Ze zeiden me m’n pasjes in te leveren bij familie of vrienden. Daar haakte ik haast al af. Aan wie dan? Want ik kon dat nóóit aan iemand vertellen toch? Maar ik sprak er ja en amen. ‘Ja, ik geef dat af aan iemand’, ik hoor het mezelf nóg zeggen. Een week later ben ik weer geweest. Weer die ommelandse reis. Maar op de weg erheen wist ik al dat dit de laatste keer zou zijn. Ik ga niemand vertellen dat ik m’n uitwonende beurs én meer constant in gokautomaten flikkerde. Dergelijk abnormaal gedrag hoort niet bij mij. Dat doen verslaafden. Ik niet, ben je mal…..maar waarom ging ik dan toch?

“Ik had toen de bodem nog niet geraakt, en zag ergens nog een uitweg om het op eigen kracht te doen.”Feite Hofman

Met terugwerkende kracht begrijp ik mezelf nu beter. Ik had toen de bodem nog niet geraakt en zag ergens nog een uitweg om het op eigen kracht te doen. Kijkend naar het vervolg, klopte dat bepaald niet. Er ging nog een jaar of 20 van gokken overheen. De schaamte en het onbegrip waren nog té groot.

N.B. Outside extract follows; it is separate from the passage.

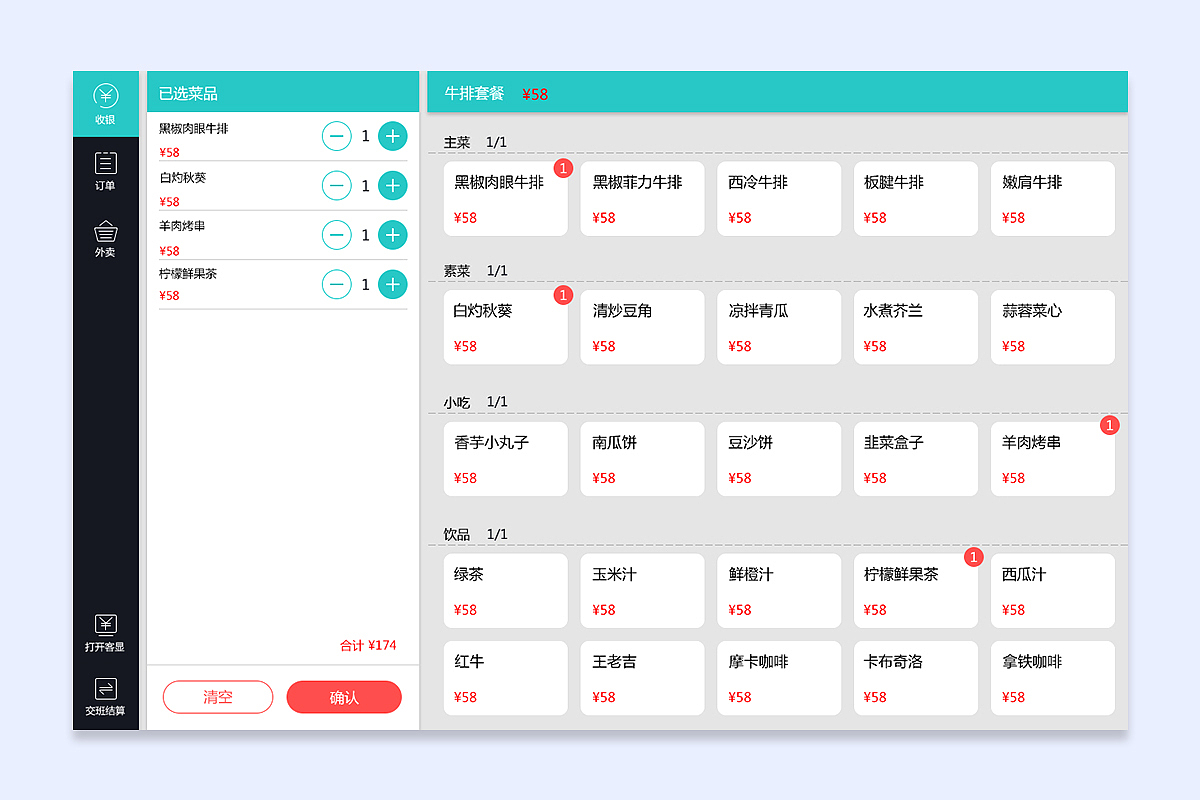
Task: Increase quantity of 黑椒肉眼牛排 with plus button
Action: click(392, 136)
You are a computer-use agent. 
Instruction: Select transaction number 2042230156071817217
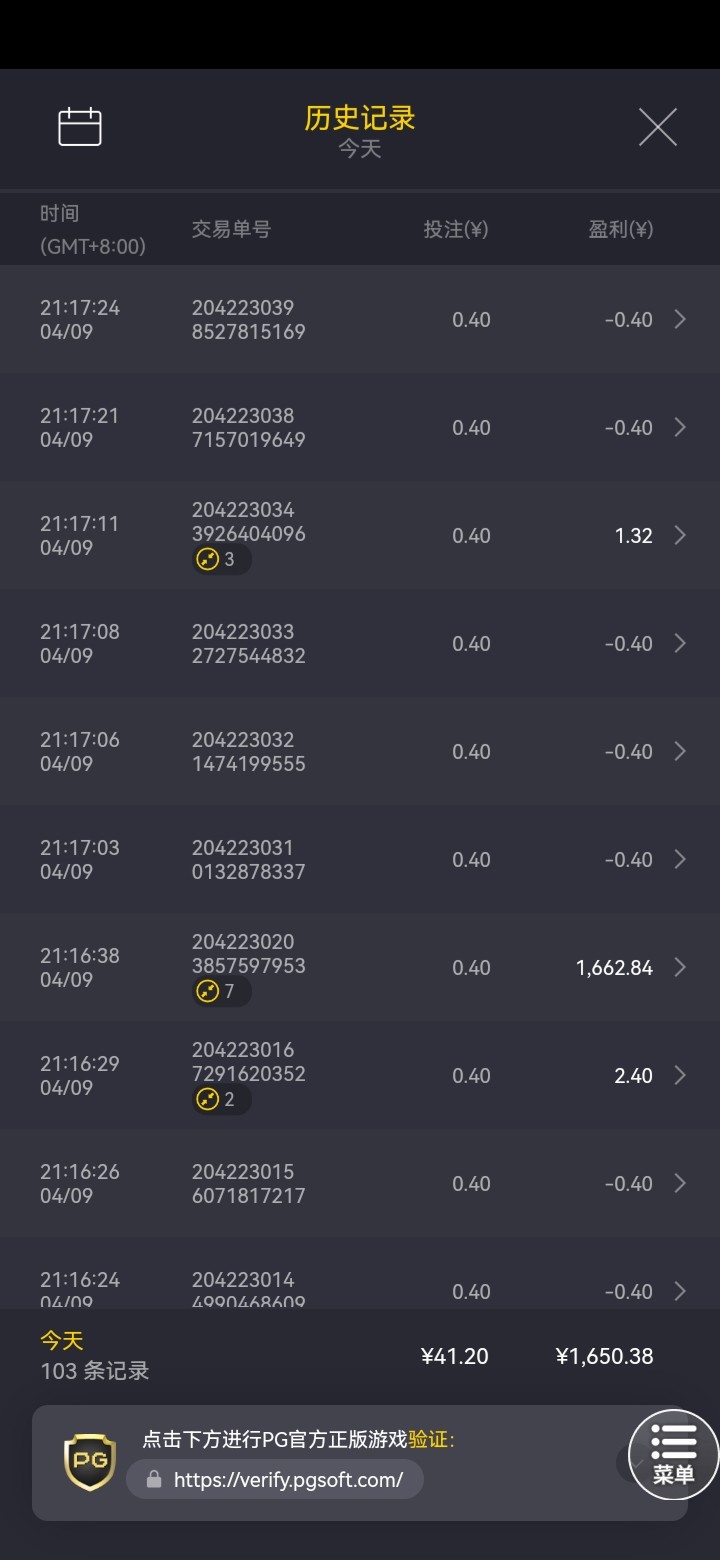[x=248, y=1183]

Maar terugkijken heeft ook niet heel veel zin. Het is gegaan zoals het gegaan is. Er zouden nog een opname in een psychiatrisch ziekenhuis, zelfhulpgroepen in Rotterdam, fraude op een basisschool, en de AGOG Arnhem volgen, in een jaar of twintig daarna.

Kennis

Deze ervaringskennis gebruik ik nu. Als trainer van verslavingspreventietrainingen, als gespreksbegeleider van de AGOG groepen, als extra ogen op het preventiebeleid van gokbedrijven. Als adviseur. Hier bestaat geen opleiding voor, behalve die van ‘het leven.’ Wilt u deze opleiding ook volgen? Dat kan. Wel is het een dure, ook in emotionele zin. Ik raad deze u dan ook niet aan. Gok maar gewoon niet, dan kom je ook niet in deze verslavingsfuik terecht, al geldt dat gelukkig niet voor iedereen.